For the first time ever, the PSF has joined forces with another open source organization, NumFOCUS, to create a collaborative working group to make decisions on allocating grants or sponsorships for Scientific Python projects, conferences, etc.
NumFOCUS based in Austin Texas, has been promoting and funding open source computing resources for scientific research since 2012. Their core projects include AstroPi, Data Carpentry, IPython, Julia, SimPy, NumPy, and SciPy, Matplotlib, Cython, PyTables, and more.
This new joint working group was spearheaded by PSF Director David Mertz, who will co-chair along with mathematician and Python evangelist Tim Couper.
The PSF has recently pledged initial annual support in the amount of of US$25,000, and agreed to match any amount NumFOCUS contributes beyond $25,000, up to $50,000 contributed by the PSF, during the PSF Board meeting on 4/28/15 (for combined funding up to $100,000).

Stored records
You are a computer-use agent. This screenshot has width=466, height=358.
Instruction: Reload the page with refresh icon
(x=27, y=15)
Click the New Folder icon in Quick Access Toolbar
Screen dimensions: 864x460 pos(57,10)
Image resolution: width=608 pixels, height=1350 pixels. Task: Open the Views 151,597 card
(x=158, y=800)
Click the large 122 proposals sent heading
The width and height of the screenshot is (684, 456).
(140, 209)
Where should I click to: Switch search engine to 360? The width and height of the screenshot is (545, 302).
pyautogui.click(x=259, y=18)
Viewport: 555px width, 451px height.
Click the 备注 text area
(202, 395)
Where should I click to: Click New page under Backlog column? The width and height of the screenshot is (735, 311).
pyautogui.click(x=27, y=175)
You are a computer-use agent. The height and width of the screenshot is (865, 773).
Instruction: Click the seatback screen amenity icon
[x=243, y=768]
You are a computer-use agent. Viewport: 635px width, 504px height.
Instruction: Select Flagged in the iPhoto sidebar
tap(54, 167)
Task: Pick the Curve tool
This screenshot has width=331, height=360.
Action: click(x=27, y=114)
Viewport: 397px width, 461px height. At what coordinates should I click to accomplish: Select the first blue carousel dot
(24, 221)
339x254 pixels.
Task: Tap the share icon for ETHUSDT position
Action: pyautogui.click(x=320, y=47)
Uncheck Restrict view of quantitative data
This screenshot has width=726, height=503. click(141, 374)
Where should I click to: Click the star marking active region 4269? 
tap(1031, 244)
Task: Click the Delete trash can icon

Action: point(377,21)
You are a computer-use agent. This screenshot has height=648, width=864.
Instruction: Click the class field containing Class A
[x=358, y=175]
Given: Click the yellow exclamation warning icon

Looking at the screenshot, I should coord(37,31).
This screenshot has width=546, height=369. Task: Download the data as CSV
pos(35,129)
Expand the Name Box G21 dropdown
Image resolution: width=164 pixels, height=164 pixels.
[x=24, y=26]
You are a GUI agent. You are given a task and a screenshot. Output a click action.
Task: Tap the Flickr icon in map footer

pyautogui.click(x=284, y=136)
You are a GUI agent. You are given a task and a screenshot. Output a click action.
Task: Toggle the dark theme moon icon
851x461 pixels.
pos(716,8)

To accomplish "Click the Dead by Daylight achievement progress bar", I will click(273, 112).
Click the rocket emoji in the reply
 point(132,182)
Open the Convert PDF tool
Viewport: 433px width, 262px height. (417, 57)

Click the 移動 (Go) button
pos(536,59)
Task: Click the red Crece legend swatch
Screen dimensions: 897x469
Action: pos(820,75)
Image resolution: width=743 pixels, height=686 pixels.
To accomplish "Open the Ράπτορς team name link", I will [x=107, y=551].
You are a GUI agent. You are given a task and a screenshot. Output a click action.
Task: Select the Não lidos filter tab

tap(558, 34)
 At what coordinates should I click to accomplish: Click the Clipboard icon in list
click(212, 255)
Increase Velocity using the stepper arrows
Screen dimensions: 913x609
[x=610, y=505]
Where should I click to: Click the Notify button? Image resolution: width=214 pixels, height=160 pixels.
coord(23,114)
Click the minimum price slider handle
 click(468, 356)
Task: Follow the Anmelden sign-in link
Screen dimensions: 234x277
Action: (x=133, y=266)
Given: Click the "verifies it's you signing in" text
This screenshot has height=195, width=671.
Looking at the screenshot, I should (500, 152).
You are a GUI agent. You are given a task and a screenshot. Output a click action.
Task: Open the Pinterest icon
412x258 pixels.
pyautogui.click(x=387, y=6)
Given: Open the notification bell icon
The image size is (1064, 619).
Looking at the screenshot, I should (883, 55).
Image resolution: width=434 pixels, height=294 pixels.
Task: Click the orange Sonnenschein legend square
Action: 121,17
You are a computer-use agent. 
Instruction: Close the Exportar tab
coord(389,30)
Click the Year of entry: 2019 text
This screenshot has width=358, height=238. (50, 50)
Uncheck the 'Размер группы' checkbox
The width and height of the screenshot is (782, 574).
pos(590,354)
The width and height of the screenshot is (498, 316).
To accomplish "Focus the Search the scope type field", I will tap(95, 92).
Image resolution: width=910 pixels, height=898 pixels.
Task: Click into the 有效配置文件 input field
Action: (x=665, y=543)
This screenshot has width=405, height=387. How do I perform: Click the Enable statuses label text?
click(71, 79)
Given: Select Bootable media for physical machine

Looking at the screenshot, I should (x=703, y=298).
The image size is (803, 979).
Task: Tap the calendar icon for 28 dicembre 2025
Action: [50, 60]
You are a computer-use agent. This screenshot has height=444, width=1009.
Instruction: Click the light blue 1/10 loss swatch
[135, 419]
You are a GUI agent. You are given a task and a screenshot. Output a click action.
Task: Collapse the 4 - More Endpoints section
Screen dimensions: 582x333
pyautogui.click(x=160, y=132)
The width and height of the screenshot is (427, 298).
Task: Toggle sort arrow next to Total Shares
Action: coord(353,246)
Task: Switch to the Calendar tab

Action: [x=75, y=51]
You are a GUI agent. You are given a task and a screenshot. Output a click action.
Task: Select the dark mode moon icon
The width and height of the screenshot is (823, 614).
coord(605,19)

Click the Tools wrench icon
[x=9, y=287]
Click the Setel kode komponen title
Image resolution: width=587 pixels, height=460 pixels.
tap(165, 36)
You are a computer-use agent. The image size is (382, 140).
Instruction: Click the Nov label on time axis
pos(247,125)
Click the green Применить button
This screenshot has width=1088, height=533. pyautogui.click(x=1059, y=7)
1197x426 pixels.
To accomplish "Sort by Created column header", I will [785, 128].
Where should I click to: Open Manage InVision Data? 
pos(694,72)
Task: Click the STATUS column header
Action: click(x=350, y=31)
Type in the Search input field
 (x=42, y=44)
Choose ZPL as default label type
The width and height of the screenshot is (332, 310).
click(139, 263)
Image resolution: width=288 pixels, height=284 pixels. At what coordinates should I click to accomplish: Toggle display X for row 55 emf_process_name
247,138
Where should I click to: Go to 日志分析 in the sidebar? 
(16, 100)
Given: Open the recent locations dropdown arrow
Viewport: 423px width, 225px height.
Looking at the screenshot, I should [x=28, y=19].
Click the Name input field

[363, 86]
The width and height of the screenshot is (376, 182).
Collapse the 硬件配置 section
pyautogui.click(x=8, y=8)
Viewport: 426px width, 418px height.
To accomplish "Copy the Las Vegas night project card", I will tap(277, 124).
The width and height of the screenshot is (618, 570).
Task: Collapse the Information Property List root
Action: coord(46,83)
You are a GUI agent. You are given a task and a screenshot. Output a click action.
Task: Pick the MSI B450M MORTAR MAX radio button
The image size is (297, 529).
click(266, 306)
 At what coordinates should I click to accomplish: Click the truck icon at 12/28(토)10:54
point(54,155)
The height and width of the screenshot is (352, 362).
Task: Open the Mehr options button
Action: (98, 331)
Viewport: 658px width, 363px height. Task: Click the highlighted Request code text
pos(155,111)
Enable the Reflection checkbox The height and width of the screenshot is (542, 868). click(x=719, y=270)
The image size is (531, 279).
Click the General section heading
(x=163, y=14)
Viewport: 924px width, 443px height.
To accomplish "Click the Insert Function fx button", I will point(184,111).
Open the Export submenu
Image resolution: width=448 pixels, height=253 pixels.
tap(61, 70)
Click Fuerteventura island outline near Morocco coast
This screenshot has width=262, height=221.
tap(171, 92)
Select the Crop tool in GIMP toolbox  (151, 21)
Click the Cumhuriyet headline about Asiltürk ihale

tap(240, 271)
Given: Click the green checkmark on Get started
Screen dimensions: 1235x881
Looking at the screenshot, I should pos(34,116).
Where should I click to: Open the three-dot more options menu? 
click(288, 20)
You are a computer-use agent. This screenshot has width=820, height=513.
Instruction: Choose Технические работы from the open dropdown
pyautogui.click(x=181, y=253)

→ Actions to take:
1. Output the stretch of the PSF and NumFOCUS announcement from "For the first" through "projects, conferences, etc.", copied word for word.
2. Write the next part of the announcement about the PSF and NumFOCUS working group, picking up after its final sentence.

→ Activity answers:
1.
For the first time ever, the PSF has joined forces with another open source organization, NumFOCUS, to create a collaborative working group to make decisions on allocating grants or sponsorships for Scientific Python projects, conferences, etc.

2.
Image credit: engineering.dartmouth.edu
In forming the Working Group, David reached out via the PSF members' list to call for volunteers. As he wrote,
This note is a call for volunteers … The work needed … [is] keeping in mind a finite budget, and evaluating and discussing requests that come in for grants or sponsorship relative to this budget. In the best case, people connected to scientific communities will also do some outreach to let groups know that funds are potentially available, but it’s also necessary just to weigh requests that come to us independently.
The call for volunteers led to an extremely impressive group representing a range of scientific expertise and interests. The PSF is confident in the group’s ability to make capable evaluations of grant requests that will ensure a judicious use of limited funds.
Here are the WG members' biographies:
David Mertz: Ph.D. in Political Philosophy, gone astray into computer theory, with a stint in computational biochemistry. He has been a Fellow of the PSF since 2008, and a Director since 2009. He is author of Text Processing in Python (Addison Wesley) and the series Charming Python (IBM developerWorks).
Tim Couper: Oxford D.Phil. in Mathematics. Python evangelist and consultant for 16 years, now based in Scotland. Extensive python experience with organisations of all sizes from startups to large retail, pharmaceuticals & finance (banking & hedge funds).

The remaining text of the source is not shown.